On the shared hosting platform we have a distinct difference between ‘web’
nodes and ‘ssh’ nodes. The web nodes get their updates via apt
updates and
the php-fpm
processes are reloaded after the update. This makes sure there is
no visible service interruption during updates. The ssh nodes get their updates
via a container image, so long running processes need to be restarted, but
regular ssh sessions just get the latest versions available on a new login.
The update flow
For PHP releases usually we use the moment tags are set in the php-src repo as the moment to fetch the updated sources and start building. Depending on other factors the news item causes me to update the PHP package repo’s somewhere on wednesday before the official release announcement.
There is a system in place that will automatically update the sources after the release announcements on php.net in case the tag was missed, but usually I do the updates manually the day before.
When the updates are pushed those are built automatically and all extensions get triggered to make sure everything is fine there.
When the builds are ok and verified, the update of the container images for the
‘ssh’ nodes is triggered, so normally our customers get the new released on
thursday morning, which is normally the day PHP versions are released to the
public with an announcement on php.net.
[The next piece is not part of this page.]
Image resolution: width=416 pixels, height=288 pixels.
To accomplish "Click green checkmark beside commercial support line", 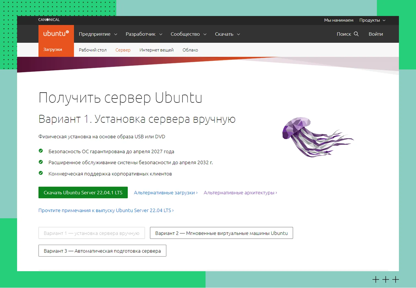I will [41, 173].
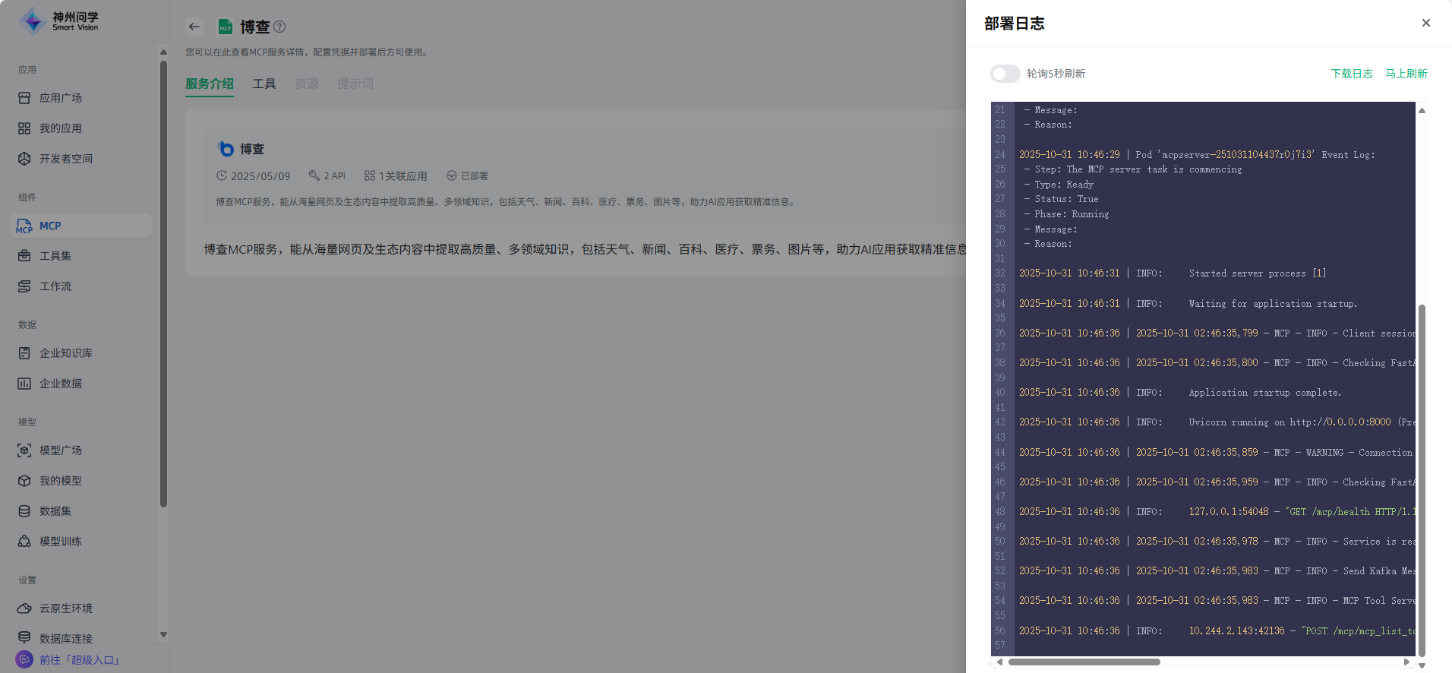The width and height of the screenshot is (1452, 673).
Task: Click the download log link
Action: (1351, 74)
The updates of
the web nodes is triggered on AWX
(Ansible Tower) and there the update jobs
are executed on the target machines.
awx \
job_templates \
launch 123 \
--job_tags "php-init,php,php-upgrade" \
--extra_vars '{"apt_state": "latest","reload_httpd_and_phpfpm": true}' \
--limit 'web'
In case of emergency
PHP has a very stable release flow and is super reliable on that front. But if there is a serious issue where we really need to patch fast it is important to know how quickly we can go from source update to production.
- build time ~5 min (average taken from our 8.1 rc builds)
- release in dev repo 30 sec
- wait for triggers ~10 min (worst case)
- release all related packages in testing and production repos ~10 min
- updates
- ssh
- build image ~15 min
- pull updated images on all machines (65 at the time of writing) ~15 min
- web
- awx php update run for 100 machines ~30 min
- ssh
All together we could if needed do an emergency update in around 2 hours if needed. For normal updates it will be longer since the update runs are spread out over a longer time period.
Conclusion
In general our flow gives us the possibility to deliver PHP updates on release date for our customers. We have been able to deliver this promise for over 2 years now. We also have been able to provide test versions of the upcoming major PHP releases since 8.0. There we offered 8.0 alpha 1 without extensions for customers, now for the PHP 8.1 release we have been offering 8.1 since RC1 with all extensions we usually provide available for testing.
Personally I’m very happy that we can easily keep up. We also must thank all PHP contributors and extension creators for all their hard work to make PHP awesome. A special shout out should go to Remi Collet and Ondřej Surý who are providing PHP packages and an insane number of extensions for users of the larger linux distributions out there. We don’t use the packages they provide, but their work makes it easier for everyone.